Summary: | 碩士 === 高雄醫學大學 === 口腔衛生科學碩士在職專班 === 92 === Abstract
Background:
During the time from obtaining an initial diagnosis to receiving surgery operations, will a series of treatment procedures such as C/T and R/T have a severe impact on patients with oral cancer and pre-cancer lesion in their quality of life related to physical, psychological, and social aspects? To date, there was no study investigating the relationships between dental care demands, oral function and quality of life in patients with oral cancer and pre-cancer lesion.

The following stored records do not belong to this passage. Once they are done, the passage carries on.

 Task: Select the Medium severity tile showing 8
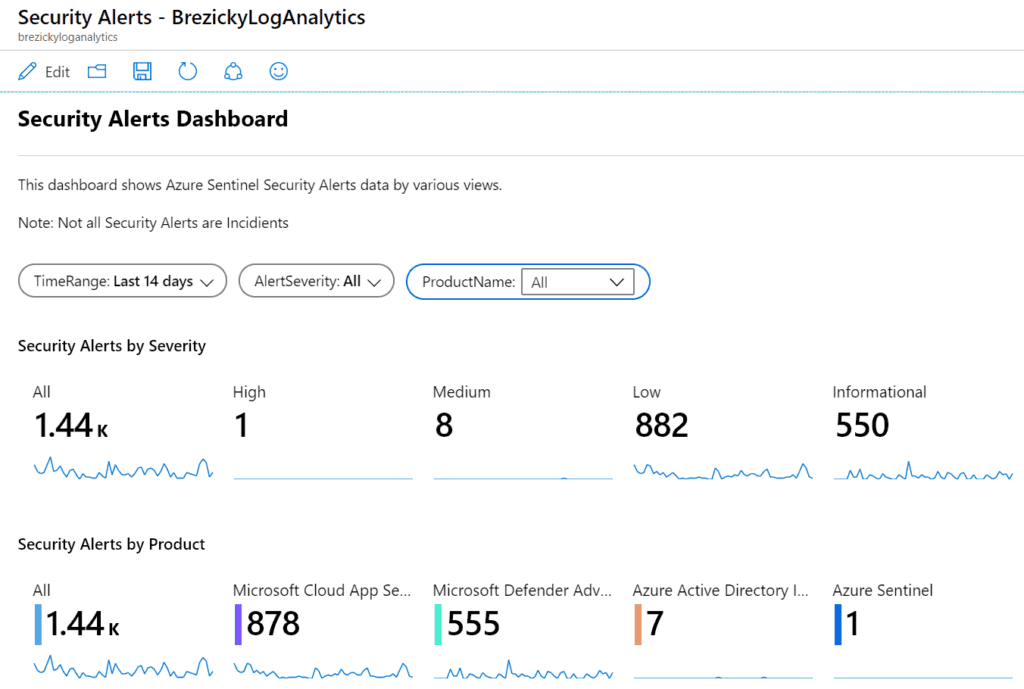[523, 432]
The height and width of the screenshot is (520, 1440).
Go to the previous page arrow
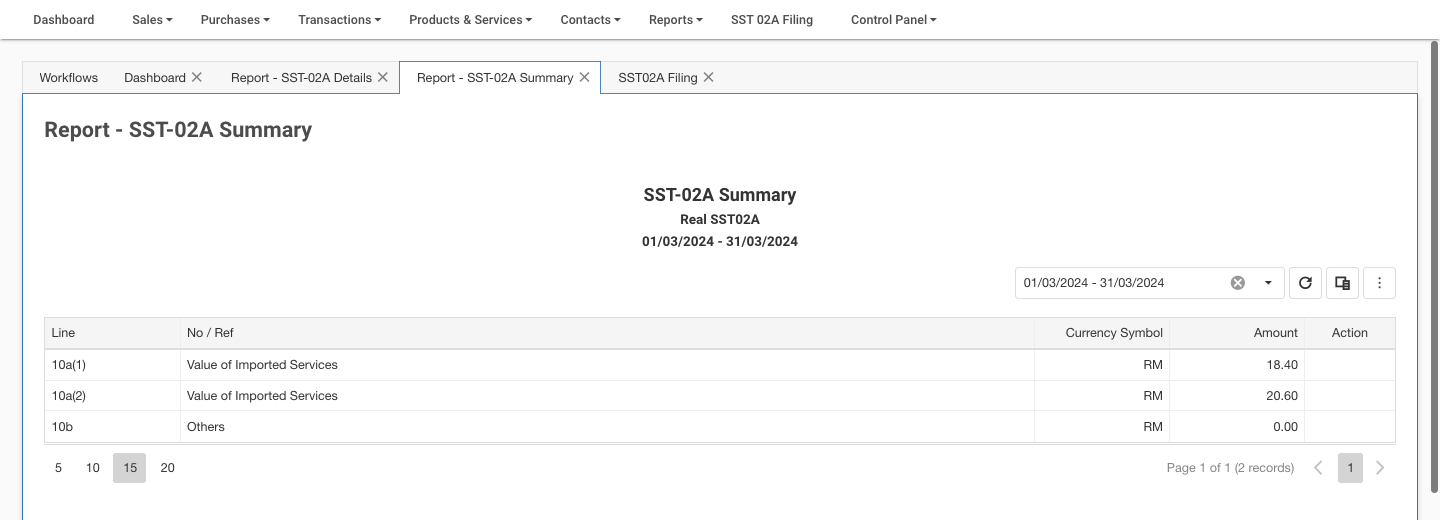pyautogui.click(x=1318, y=468)
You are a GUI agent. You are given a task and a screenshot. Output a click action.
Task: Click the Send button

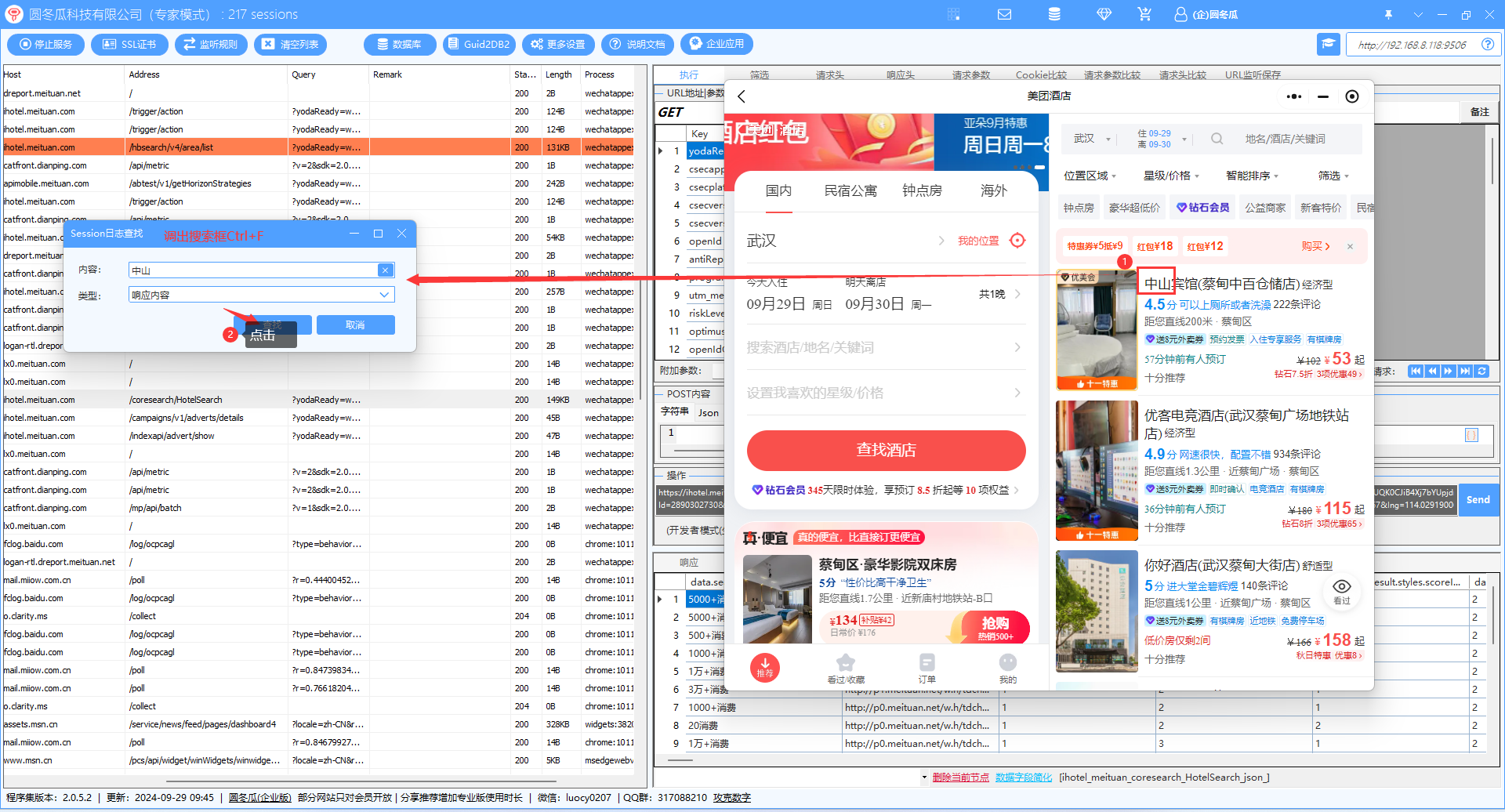pos(1478,499)
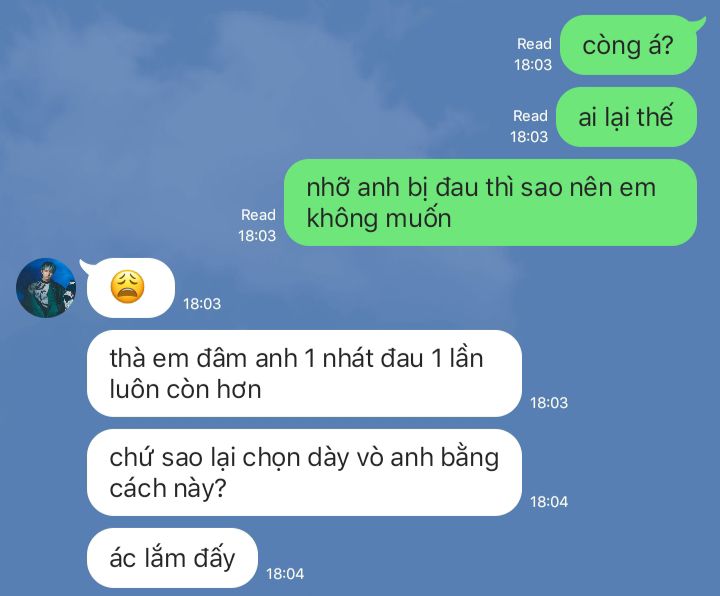Tap the "ác lắm đấy" message bubble
Screen dimensions: 720x596
tap(172, 558)
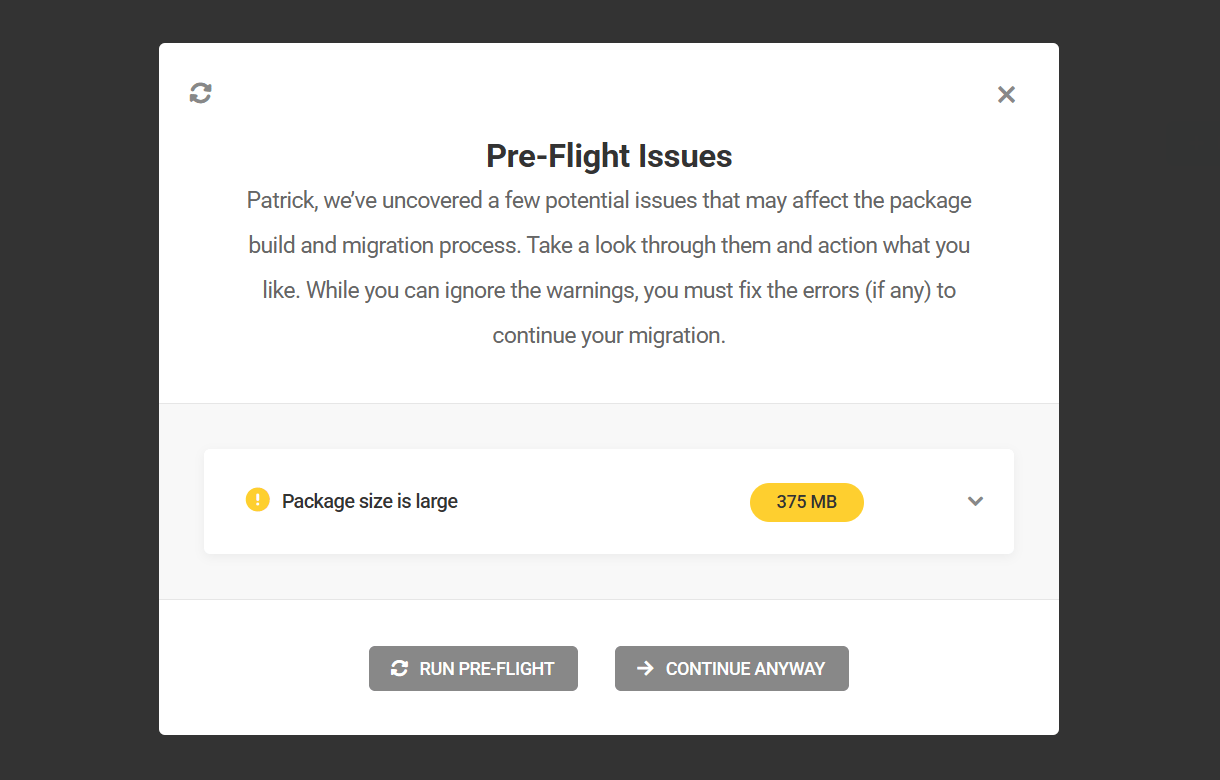Click the Pre-Flight Issues dialog title
The height and width of the screenshot is (780, 1220).
[609, 156]

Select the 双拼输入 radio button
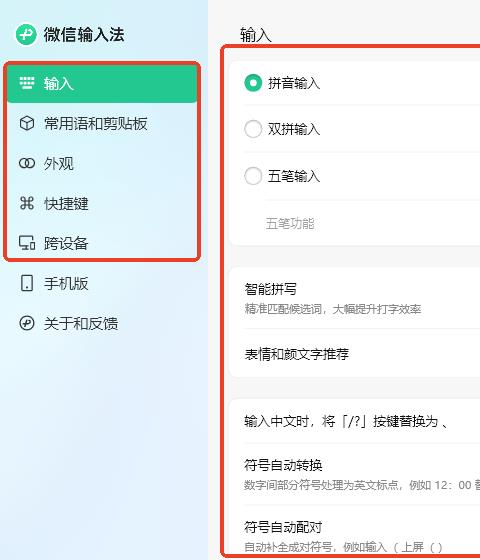[253, 129]
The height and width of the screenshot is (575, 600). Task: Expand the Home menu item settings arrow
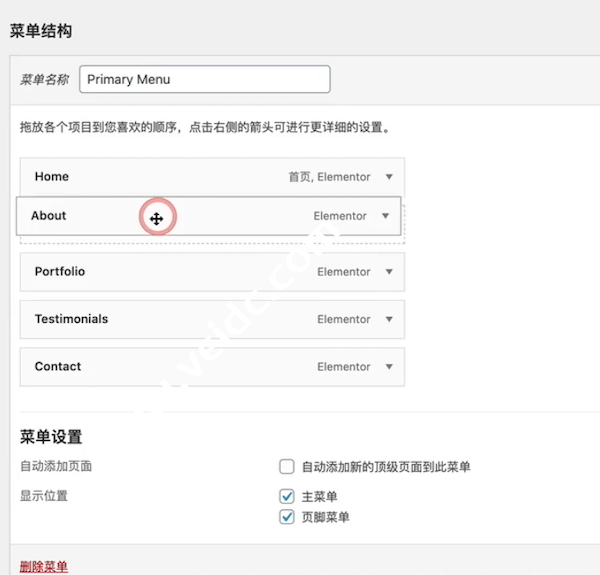pos(389,177)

We would like to examine this area and look for findings to serve as clinical references in oral health care and further promote the quality of life for these patients.
Study objective:
The purpose of this study was to determine 1) the characteristics of patients with oral cancer and pre-cancer lesion; 2) the relationships between their dental care demands, oral function and oral health-related quality of life, and other relative factors.
Methods
Patients with oral cancer and pre-cancer lesion in Oral Maxillofacial Surgery Department of KMUH were recruited to complete the constructive questionnaire: Oral Health Impact Profile (OHIP-49) interview. Three hundred and six valid samples of questionnaire were obtained during two and a half months. The statistic methods utilized to analyze the data were t-test, Chi-square test, ANOVA, and multiple regression method.
Results:
In “oral assessment”, the total rating of oral cancer group was 11.89 ± 2.40(M ± SD) and the total rating of pre-cancer group was 10.88 ± 1.67(M ± SD). That means oral cancer patients in this study have poorer oral health condition than the pre-cancer group. In oral function, most patients in both groups achieved maximum in mouth open≧2 cm and their drooling condition was “non-drooling” . Many patients in the oral cancer group were “non-dysphasia” and “acceptable articulation” but no “dysphasia” and “unclear articulation” were found in the pre-cancer group. In “general quality of life,” the oral cancer group rating was 87.99 ± 50.64(M ± SD) and the pre-cancer group rating was 70.96±40.06(M ± SD). The average scores in the subgroups of “male,” “married,” and “no influence to work” in the oral cancer group were significantly higher than in the pre-cancer group. Significant differences were noted from these scores between the two groups. Thereafter, the scores of “general quality of life” in the oral cancer group were analyzed through the analysis from multiple regression method. The score of OHIP in the subgroup of “patients received C/T, R/T, or C/T combined R/T” was 29.44 more, which means a worse quality of life, than “patients received surgery.” The OHIP score in the subgroup of “non-ostectomy patients” was 26.91 less, which means a better quality of life, than the subgroup of “ostectomy patients.” The OHIP score in the “non-drooling” subgroup was 8.29 less, which means a better quality of life, than in the “drooling patients” subgroup. The OHIP score in the “dysphasia” subgroup was 21.83 more, which means a worse quality of life, than “non-dysphasia patients”. In the pre-cancer group, the score of “general quality of life” in the “disease influence to work” subgroup was 24.68 more, which means a worse quality of life, than in the “non influence to work” subgroup. The score in the “more than one time surgery” subgroup was 32.24 more, which means a worse quality of life, than in the “only one time surgery” subgroup.
Conclusion:
The oral cancer group was significantly worse than the pre-cancer group in “oral health status”, “maximum in mouth open”, “drooling”, and “general quality of life”. For general quality of life, poorer quality of life was found in the oral cancer group with the characteristics of “influence to work”, “staging IV”, “received C/T or R/T or combined C/T and R/T”, “betel nut chewing”, “OAG score from 17 to 24”, and “poor oral function”. Then “Treatment modality”, “type of surgery”, “drooling,” and “swallowing” were the major related factors. In the pre-cancer group, poorer quality of life was noted with the characteristics of “ten to thirty thousands average monthly income”, “influence to work”, “more than one surgery”, and “drooling”. Then “influence to work” and “surgery requirement” were the major related factors.